What else have you read?

I can recommend:

Dan John (anything)

Pavel Tsatouline (anything)

Marty Gallagher (The Purposeful Primitive)

Josh Bryant (Bench Press: The Science)

Mike Tuchscherer (warning: nerd overload!)

Jim Wendler's 5/3/1 series

Once you've actually read a bit, you'll realise that Starting Strength is not that good.

Hannibal Wrote:Not everyone wants to or needs to train like a proto powerlifter.

No powerlifter except the mediocre ones (even at local level) actually does Starting Strength. We don't like to get fat and weak either.

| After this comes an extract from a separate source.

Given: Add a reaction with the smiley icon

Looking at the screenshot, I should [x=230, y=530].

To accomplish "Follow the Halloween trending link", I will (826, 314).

Also, we need to squat to legal depth in competition, which you usually cannot with the SS technique.


Of course a powerlifter wouldn't do SS, it's a beginners program.

I think SS is a very good program for someone brand new to lifting who is looking to put on size and gain strength. The diet portion isn't great, but the lifting routine will absolutely give you good size and strength gains if you eat enough and get enough sleep.

It's what I started on and then went on to MadCow. I've hit maxes of a 242lb bench, 365lbx3 squat, and As of tomorrow I'll hit a 405x1 deadlift, assuming nothing catastrophic goes on.

I think SS gets way too much praise online, but also a lot of hate. It's a basic beginners program for learning the lifts, and putting on size and strength. For me it worked really well for that.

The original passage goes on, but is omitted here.